The reason it's so small compared to most arrays is because of WAFL. We don't need that much NVRAM because when writes happen, ONTAP writes out single complete RAID stripes and calculates parity in memory. If there was a need to do lots of reads to regenerate parity, then we'd have to increase the NVRAM more to smooth out performance.
If a system is having write problems, it's not because of NVRAM sizing or speed, it's because the back-end disks' capability to receive writes is being overwhelmed. Technically speaking, increasing NVRAM would probably delay the point at which performance problems begin, but it would be relief measured in seconds.

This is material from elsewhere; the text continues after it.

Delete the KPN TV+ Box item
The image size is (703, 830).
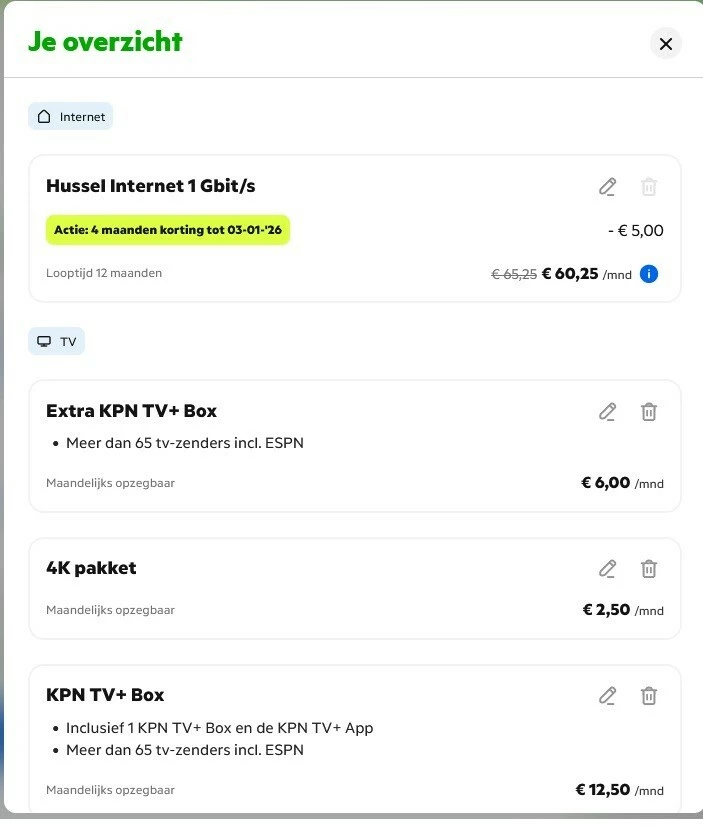649,695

If there are problems, it's because the disks are overwhelmed. It's a pretty easy thing to monitor because of the use of aggregates. I used to work for Oracle, and we'd just measure the aggregate utilization as a whole. If the aggregate is peaking at 56% utilization or something like that, then there's plenty of headroom left. If utilization starts touching 90% then it's probably time to start the purchase order for a new shelf (or checking the workload to see if something is incorrectly loading down the filer.
The sizing of the NVRAM is related mostly to CPU capability. When the writes are committed and the journal on NVRAM is invalidated and then overwritten, there is IO to be processed. If there was 500GB of NVRAM on a FAS2240, that would exceed the ability of the platform to process IO in a timely manner. You would see performance problems because the platform wouldn't be able to write down anything close to 500GB of inbound writes during the disk writing phase. In that extreme of an example, the filer would probably cease responding for 60 seconds every so often.
From: toasters-bounces@teaparty.net [mailto:toasters-bounces@teaparty.net] On Behalf Of Jeff Mohler Sent: Friday, April 12, 2013 6:38 AM To: Blackburn, James M (Jim) Jr. CIV USARMY PEO EIS (US) Cc: Toasters@teaparty.net Subject: Re: NVRAM weirdness (UNCLASSIFIED)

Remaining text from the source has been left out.